We received a contribution in the form of a few (anime style) character drawing sketches for a Free project promoting software freedom, but the contributor is a 15 years old girl who knows about nothing about licenses and freedom, she probably like do draw and consider the teacher to be a cool guy. Wanting to to "the right" thing, we tried to explain clearly what the free licenses are about and asked the parents to agree with the contribution. For this we put our engineer heads together and composed a text along the lines (rough English translation):
"I, ..........(parent) agree for my son/daughter, ........., to participate in the PojectName project with his/her graphic creations. Those creations will de distributed and modified with the author's attribution, according with the site terms of service"...you can see how we tried to avoid introducing unknown terms as CC-BY, that would have confused further some parents who are not techies, as we avoided putting numbers or exact descriptions of the contributions, since you can't control those in an open project (I weighted a bit about involving the "blogosphere" into grafting the text but ultimately considered what we got "good enough").

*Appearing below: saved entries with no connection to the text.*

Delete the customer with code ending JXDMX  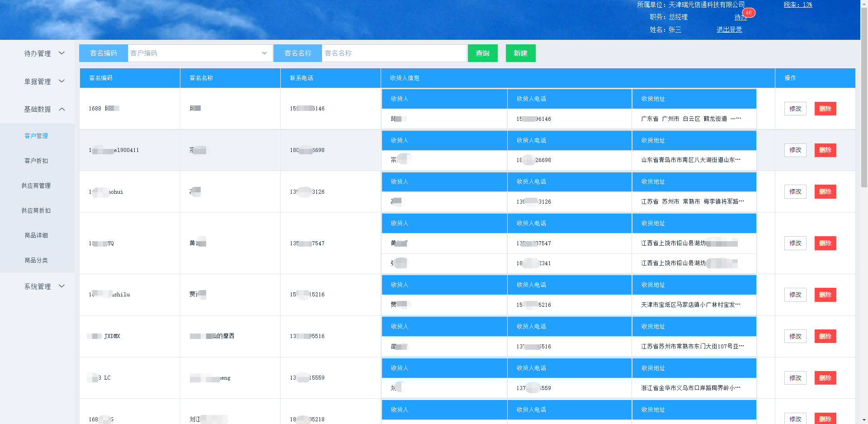[825, 336]
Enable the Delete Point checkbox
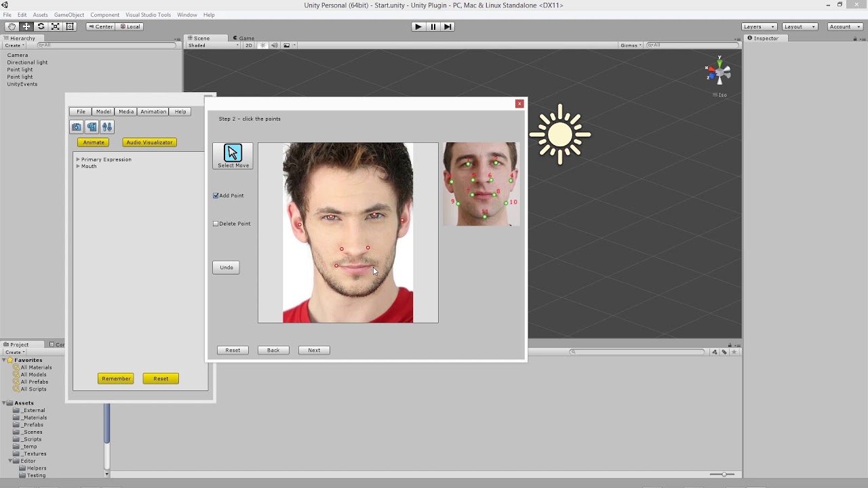Viewport: 868px width, 488px height. coord(216,223)
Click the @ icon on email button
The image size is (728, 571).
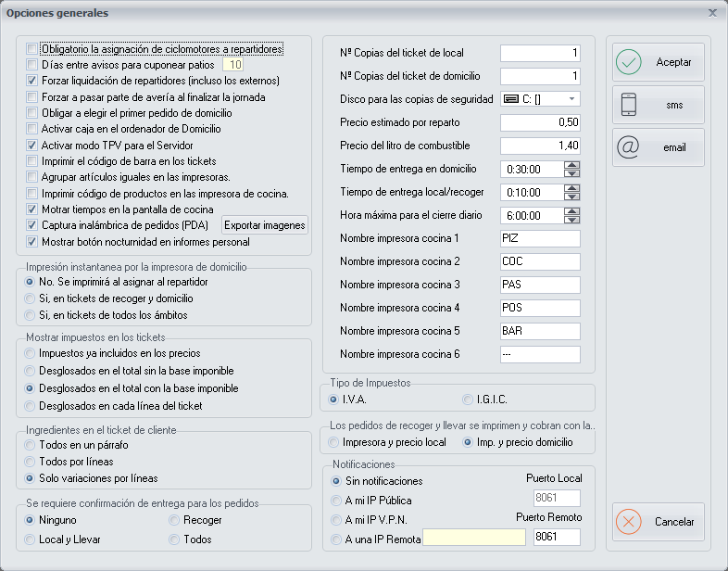(628, 147)
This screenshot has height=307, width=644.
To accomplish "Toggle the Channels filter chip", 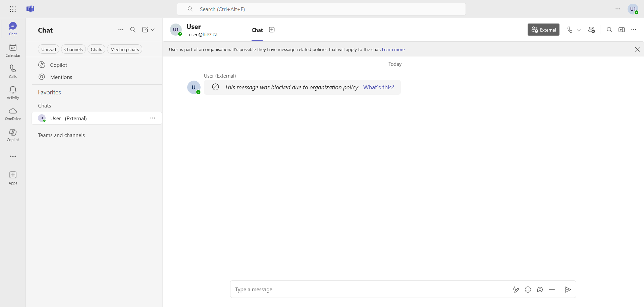I will [73, 49].
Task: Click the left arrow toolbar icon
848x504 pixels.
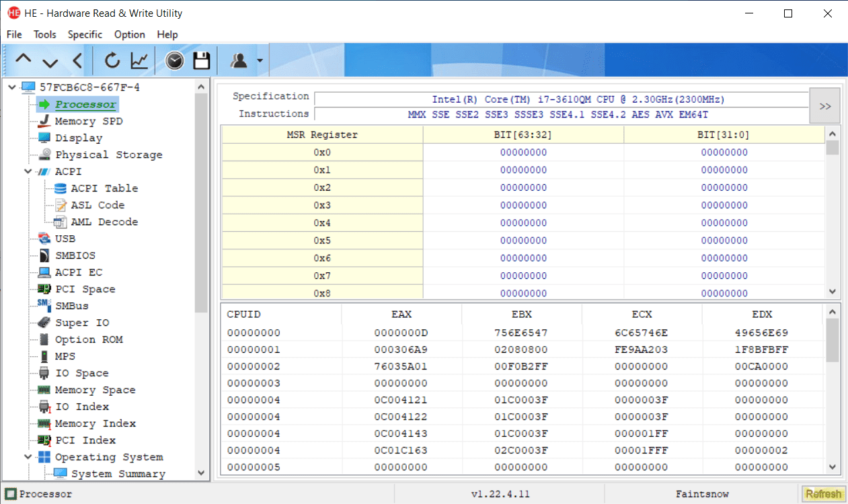Action: pyautogui.click(x=77, y=61)
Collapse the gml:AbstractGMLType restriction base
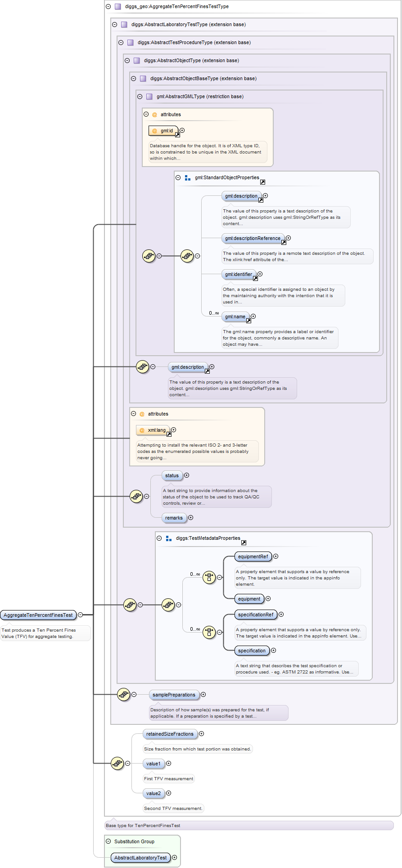402x868 pixels. point(140,97)
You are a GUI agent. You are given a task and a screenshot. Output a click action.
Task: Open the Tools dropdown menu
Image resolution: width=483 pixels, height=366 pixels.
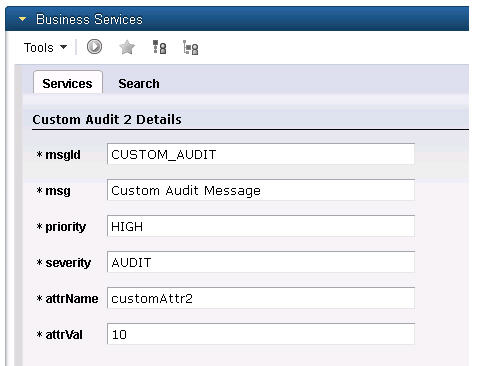point(45,48)

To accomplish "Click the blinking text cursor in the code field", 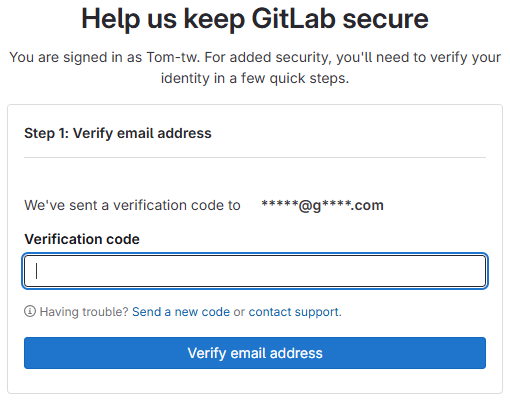I will [x=37, y=271].
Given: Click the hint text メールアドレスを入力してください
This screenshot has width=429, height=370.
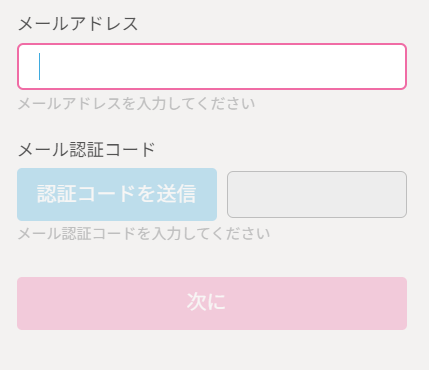Looking at the screenshot, I should [136, 104].
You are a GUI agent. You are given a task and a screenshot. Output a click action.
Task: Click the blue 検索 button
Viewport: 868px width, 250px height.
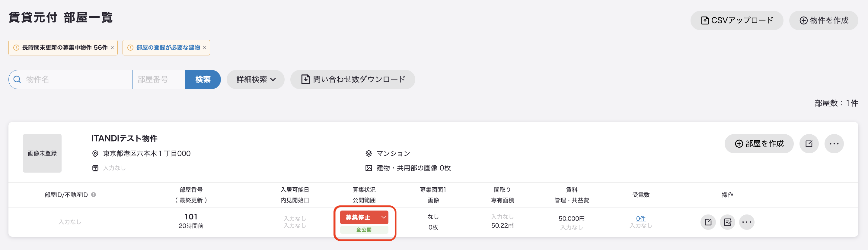pos(203,79)
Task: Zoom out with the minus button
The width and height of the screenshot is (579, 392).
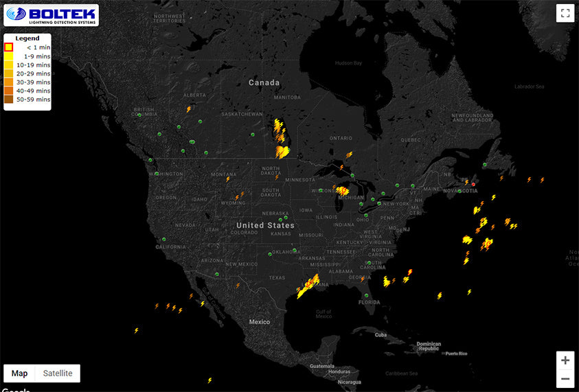Action: pos(565,378)
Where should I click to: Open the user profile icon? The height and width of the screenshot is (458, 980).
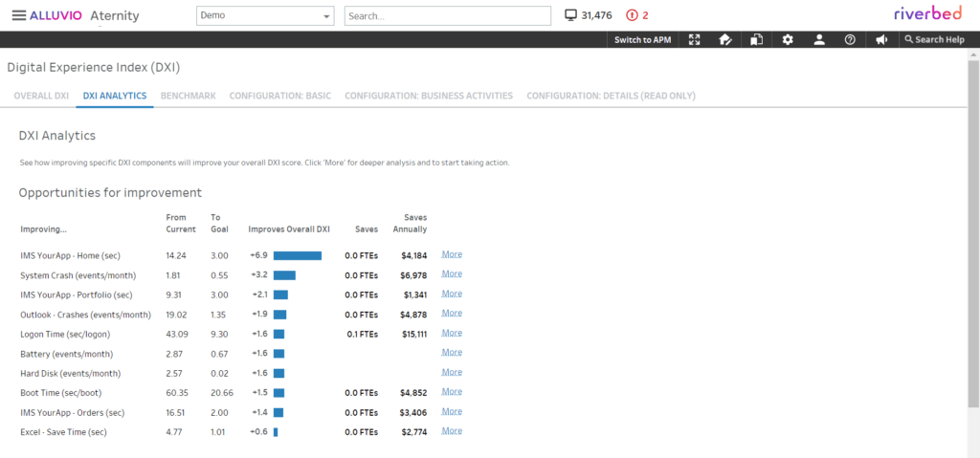pyautogui.click(x=819, y=39)
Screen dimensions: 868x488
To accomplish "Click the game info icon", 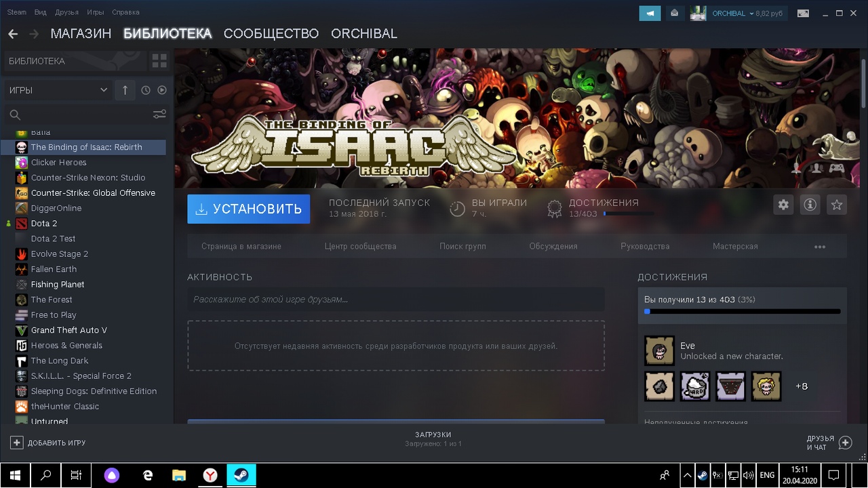I will pyautogui.click(x=810, y=205).
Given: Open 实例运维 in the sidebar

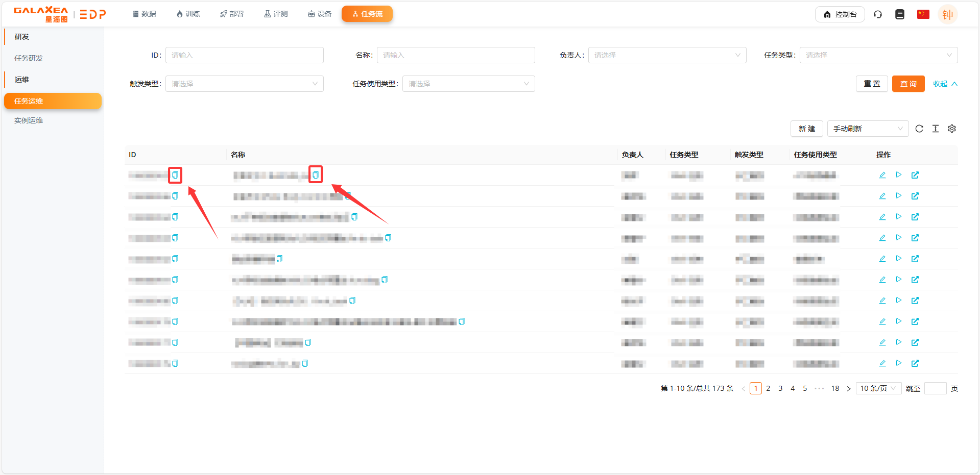Looking at the screenshot, I should click(x=29, y=120).
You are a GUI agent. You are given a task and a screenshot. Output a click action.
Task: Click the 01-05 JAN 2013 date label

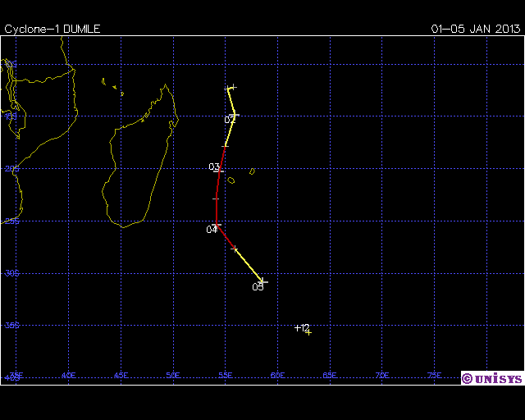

Naturally the mother asked about the possible rewards and worried about her daughter splitting learning time with community work and naturally we answered as a 100% volunteer project we can't provide monetary compensation, we can provide some learning and experience, and if needed, some diploma.
Until now, nothing out of the ordinary to deserve wasting a blog post about, what upset me was a mother reaction like:
"If I would know she will be able later to live well from those drawings, icons, pictures... would not kill her so much with math... geometry and everything... there are so many talented kids with useless diplomas and medals they can not do anything with, they smply sell those for nothing..."Duh! This is not an OR, is an AND, you cannot become a developed individual without art and community. Education is also culture, is finding you passion and developing it. I remember my childhood under the communist regime, when you were supposed to go to school, learn math, become an engineer, work in a factory, have children who will go to school, learn math, become engineers, work in a factory, have children...
Good thing I am a third party in the conversation above, I would have been tempted to stop it abruptly.